▸ The problem
Wherever the string "Choose" occurs in a line of these records, report that line.
-------
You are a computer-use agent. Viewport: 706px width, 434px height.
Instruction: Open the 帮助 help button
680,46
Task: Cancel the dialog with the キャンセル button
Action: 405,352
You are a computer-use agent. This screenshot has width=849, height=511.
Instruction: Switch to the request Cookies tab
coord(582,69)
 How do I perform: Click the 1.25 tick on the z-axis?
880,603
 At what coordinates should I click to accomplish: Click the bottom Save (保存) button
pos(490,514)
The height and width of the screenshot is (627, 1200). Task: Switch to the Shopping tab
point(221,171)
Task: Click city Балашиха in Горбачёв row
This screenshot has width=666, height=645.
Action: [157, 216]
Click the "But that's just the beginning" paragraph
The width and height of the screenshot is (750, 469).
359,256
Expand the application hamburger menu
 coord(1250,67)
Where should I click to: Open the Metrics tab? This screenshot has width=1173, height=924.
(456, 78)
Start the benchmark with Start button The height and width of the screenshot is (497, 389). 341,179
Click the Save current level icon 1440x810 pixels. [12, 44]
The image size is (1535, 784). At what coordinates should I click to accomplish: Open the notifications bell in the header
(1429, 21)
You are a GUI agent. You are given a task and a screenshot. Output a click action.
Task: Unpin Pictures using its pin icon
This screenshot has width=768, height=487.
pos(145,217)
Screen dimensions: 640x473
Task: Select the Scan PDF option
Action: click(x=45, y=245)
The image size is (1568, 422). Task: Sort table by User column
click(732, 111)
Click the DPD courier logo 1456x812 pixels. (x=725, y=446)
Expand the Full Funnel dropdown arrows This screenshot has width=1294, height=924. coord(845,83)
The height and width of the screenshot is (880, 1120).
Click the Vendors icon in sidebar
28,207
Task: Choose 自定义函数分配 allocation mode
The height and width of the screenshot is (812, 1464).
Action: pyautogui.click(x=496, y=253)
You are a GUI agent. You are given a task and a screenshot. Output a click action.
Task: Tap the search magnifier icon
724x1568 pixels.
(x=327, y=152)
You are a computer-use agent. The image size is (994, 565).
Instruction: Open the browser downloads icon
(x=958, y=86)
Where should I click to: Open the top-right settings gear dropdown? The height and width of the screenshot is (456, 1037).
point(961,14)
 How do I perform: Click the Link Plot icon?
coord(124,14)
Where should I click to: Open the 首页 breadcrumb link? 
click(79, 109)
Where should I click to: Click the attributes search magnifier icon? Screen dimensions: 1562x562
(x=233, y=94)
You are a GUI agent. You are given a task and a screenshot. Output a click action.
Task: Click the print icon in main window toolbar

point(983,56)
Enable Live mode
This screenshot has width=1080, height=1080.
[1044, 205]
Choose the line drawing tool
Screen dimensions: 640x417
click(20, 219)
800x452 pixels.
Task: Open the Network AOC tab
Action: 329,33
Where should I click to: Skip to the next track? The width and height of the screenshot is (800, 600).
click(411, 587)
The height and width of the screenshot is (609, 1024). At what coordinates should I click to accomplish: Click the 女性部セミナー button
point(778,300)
-------
▸ Solution for this problem
Task: Choose 自定义函数分配 allocation mode
Choose the line drawing tool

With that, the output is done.